If I write a server, how can I implement the receive function to get all the data sent by a specific client if I don't know how that client sends the data?
I am using a TCP/IP protocol.
If you really have no protocol defined, then all you can do is accept groups of bytes from the client as they arrive. Without a defined protocol, there is no way to know that you have received "all the bytes" that the client sent, since there is always the possibility that a network failure occurred somewhere between the client and your server during transmission, causing the last part of the stream not to arrive at the server. In that case, you would get the usual end-of-stream indication from the TCP socket (e.g. recv() returning 0, or EWOULDBLOCK if you are using non-blocking sockets), so you would know that you aren't going to receive any more data from the client (because the TCP connection is now disconnected)... but that isn't quite the same thing as knowing you have received all of the data the client meant for you receive.
Depending on your application, that might be good enough. If not, then you'll have to work out a protocol, and trust that your clients will abide by the rules of that protocol. Having the client send a header first saying how many bytes it plans to send is a good approach; or having it send some special "Okay, that's all I meant to send" indicator is also possible (although if you do it that way, you have to watch out for false positives if the special indicator could appear by chance inside the data itself)
One call to send does not equal one call to recv. Either send a header so the receiver know how much data to expect, or send some sort of sentinel value so the the receiver knows when to stop reading.
It depends on how you want to design your protocol.
ASCII protocols usually use a special character to delimit the end of the data, while binary protocols usually send the length of the data first as a fixed-size integer (both sides know this size) and then the variable-length data follows.
You can combine size with your data in one buffer and call send once. People usually use first 2 bytes for size of data in a packet. Like this,
|size N (2 bytes) | data (N bytes) |
In this case, you can contain 65535 byte-long custom data.
Since TCP does not preserve message boundary, it doesn't matter how many times you call send. You have to call receive until you get N size(2 bytes) then you can keep calling receive until you have N bytes data you sent.
UPDATE: This is just a sample to show how to check message boundary in TCP. Security/Encryption is a whole different story and it deserves a new thread. That said, do not simply copy this design. :)
TCP is stream-based, so there is no concept of a "complete message": it's given by a higher-level protocol (e.g. HTTP) or you'd have to invent it yourself. If you were free to use UDP (datagram-based), then there would be no need to do send() multiple times, or receive().
A newer SCTP protocol also supports the concept of a message natively.
With TCP, to implement messages, you have to tell the receiver the size of the message. It can be the first few bytes (commonly 2, since that allows messages up to 64K -- but you have to be careful of byte order if you may be communicating between different systems), or it can be something more complicated. HTTP, for example, has a whole set of rules by which the receiver determines the length of the message. One of them is the Content-Length HTTP header, which contains a string representing the number of bytes in the body of the message. Header-only HTTP messages are simply delimited by a blank line. As you can see, there are no easy (or standard) answers.

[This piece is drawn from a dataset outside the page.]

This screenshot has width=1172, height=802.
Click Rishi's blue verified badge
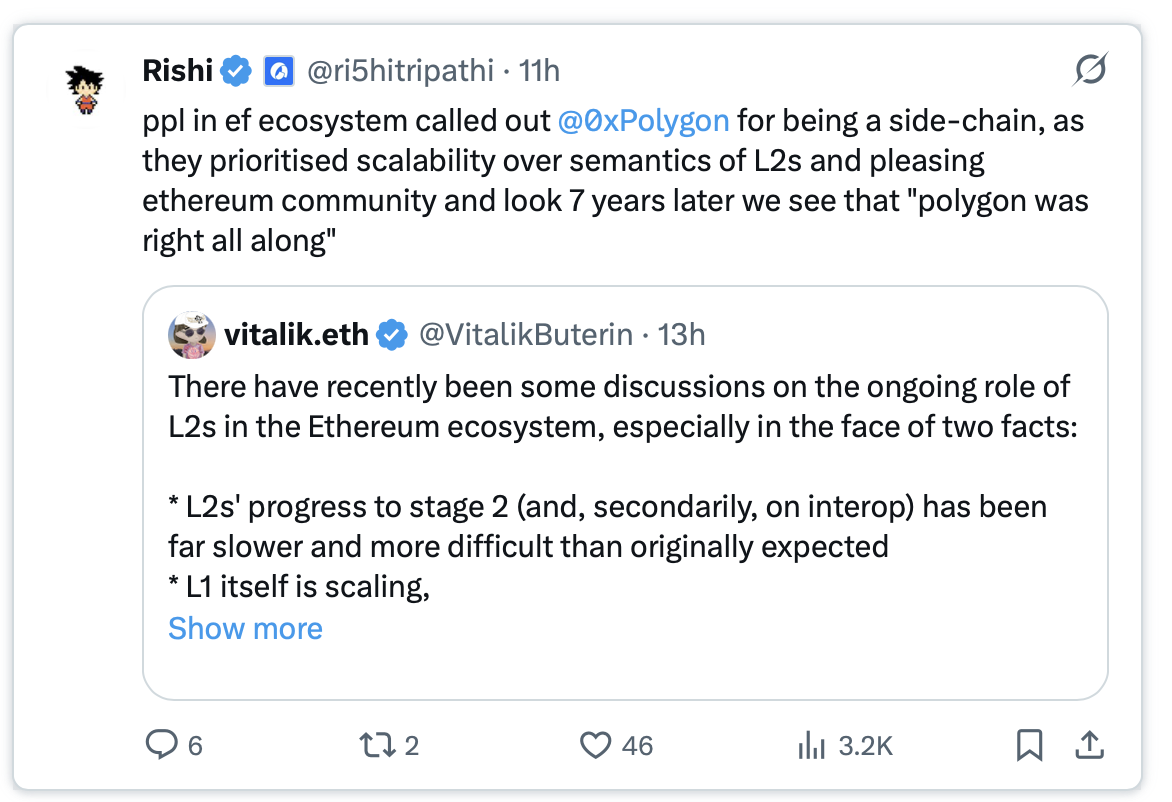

TCP is a stream based protocol. As such there is no concept of length of data built into TCP in the same way as there is no concept of data length for keyboard input.
It is therefore up to the higher level protocol to specify the end of the message. This can be done by including the packet length in the protocol or specifying a special end-of-message byte sequence.
For example HTTP headers are terminated by a double \r\n sequence and the length of the message body can be obtains from the Content-Length header.